Segment Start: DATA SUPPLIED

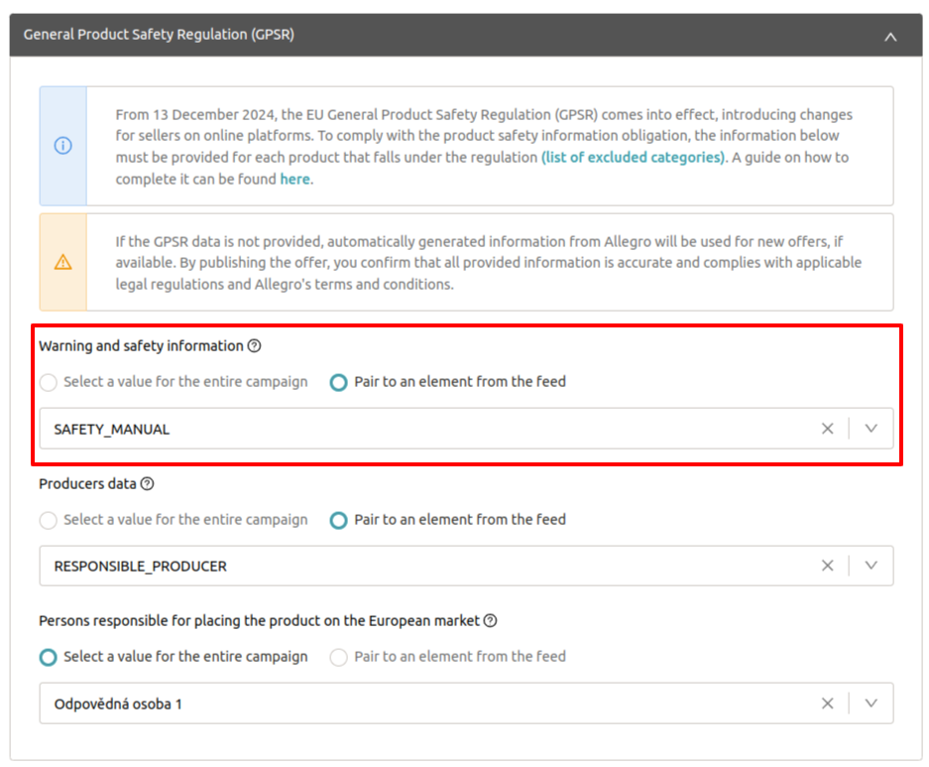Click help icon next to Warning and safety information
Screen dimensions: 929x767
point(254,346)
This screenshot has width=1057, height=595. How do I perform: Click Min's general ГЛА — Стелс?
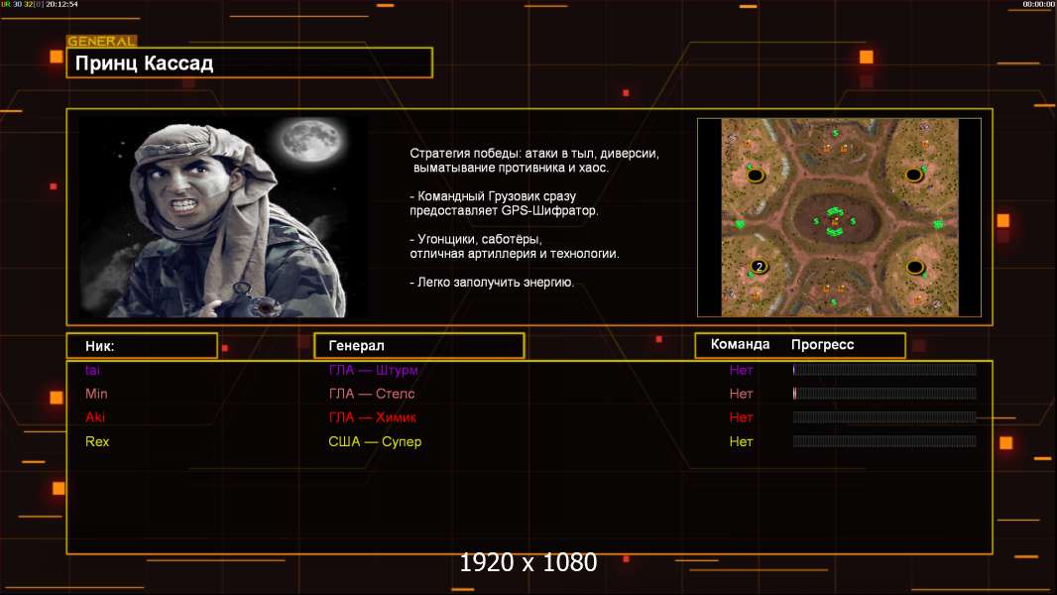(x=372, y=394)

Segment End: DATA SUPPLIED

-- WHAT YOU ARE ASKED TO DO --
The range to copy runs from the line with "This screenshot has" to the last line of the entries, both included; copy it exactly and leave out the pictures.

-- WRITTEN ANSWER --
This screenshot has width=1057, height=595. How do I perform: Click Min's general ГЛА — Стелс?
(x=372, y=394)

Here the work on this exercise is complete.